Para evitar conflitos éticos, o Conselho Federal da Ordem dos Advogados do Brasil (OAB) vai analisar formas de restringir a atuação de advogados que figuram como membros do Conselho Administrativo de Recursos Fiscais (Carf), alvo da Operação Zelotes. A proposta é do presidente da entidade, Marcus Vinícius Furtado Coêlho. A OAB vai tomar as decisões na próxima segunda-feira.

Há duas sugestões em estudo e Coêlho entende que ao menos uma delas deve ser aprovada por já ser prevista no Estatuto da Advocacia. A primeira é a limitação parcial da atuação dos advogados que forem escolhidos conselheiros do Carf. Nesse caso, os profissionais não poderão atuar em causas contra o governo, inclusive em matérias tributárias e sindicais. Para Coêlho, essa medida deve ser estendida a todos os sócios do escritório de advocacia de origem do conselheiro.

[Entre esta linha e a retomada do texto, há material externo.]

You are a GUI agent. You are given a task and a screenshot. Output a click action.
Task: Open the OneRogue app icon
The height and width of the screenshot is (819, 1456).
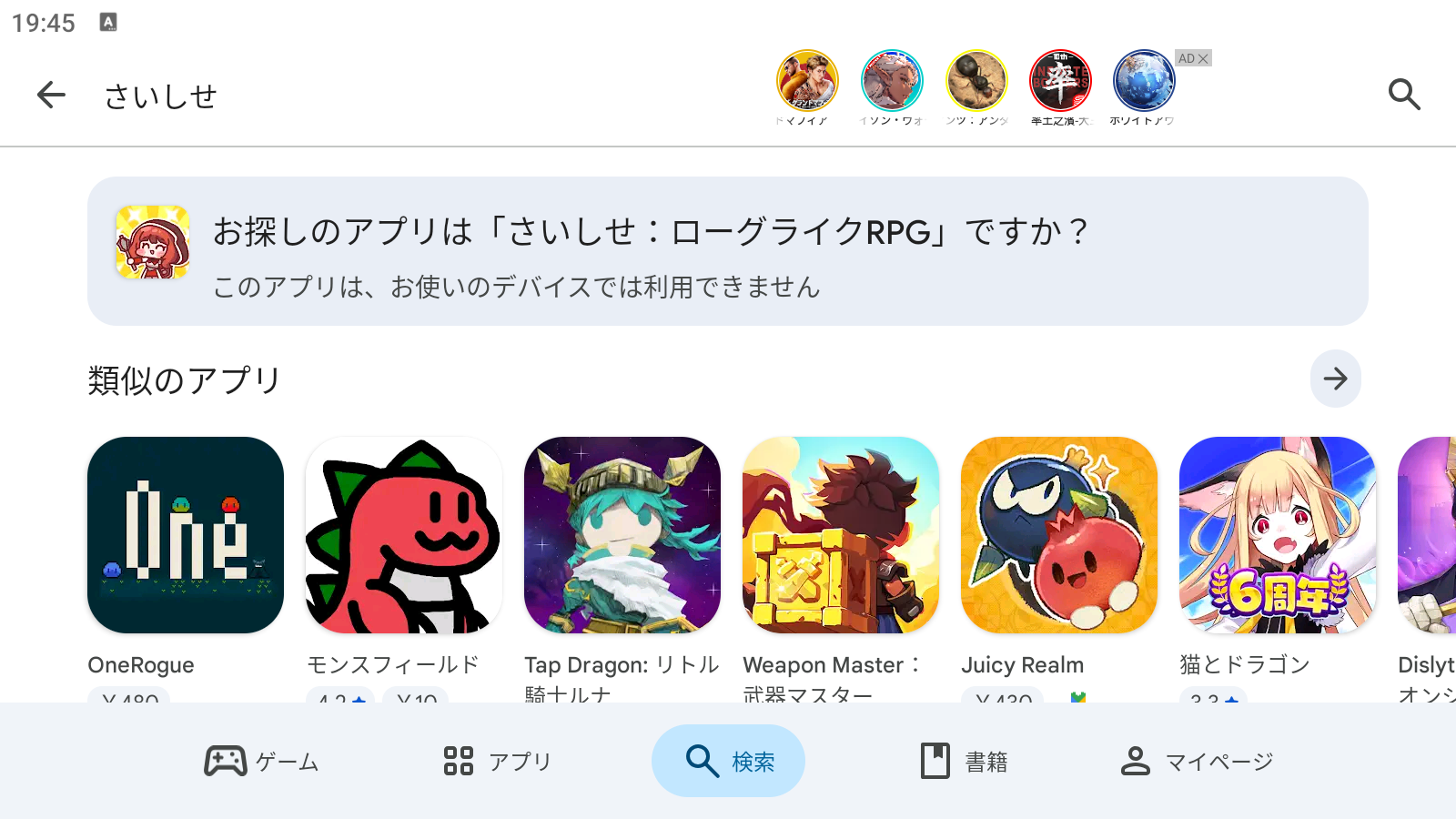coord(186,535)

Outra proposta é a proibição completa de o conselheiro advogar. Se optar por atuar no Carf, deverá se desligar de seu escritório e da advocacia. “Não se confunde julgador e advogado”, disse Coêlho. O presidente da OAB espera também que, internamente, o Carf estabeleça regras, como proibir conselheiros que sejam funcionários de departamentos jurídicos de empresas de julgarem causas que envolvam essas firmas e seus concorrentes.

Esquema
A Operação Zelotes, da Polícia Federal, identificou um esquema de pagamento de propinas a integrantes do Carf para favorecer empresas em julgamentos de recursos contra multas tributárias impostas pela Receita Federal. Segundo as investigações, as fraudes podem chegar a R$ 19 bilhões. Estão sendo investigados 74 julgamentos suspeitos. Também estão na mira da PF escritórios de advocacia e de contabilidade, além de servidores públicos.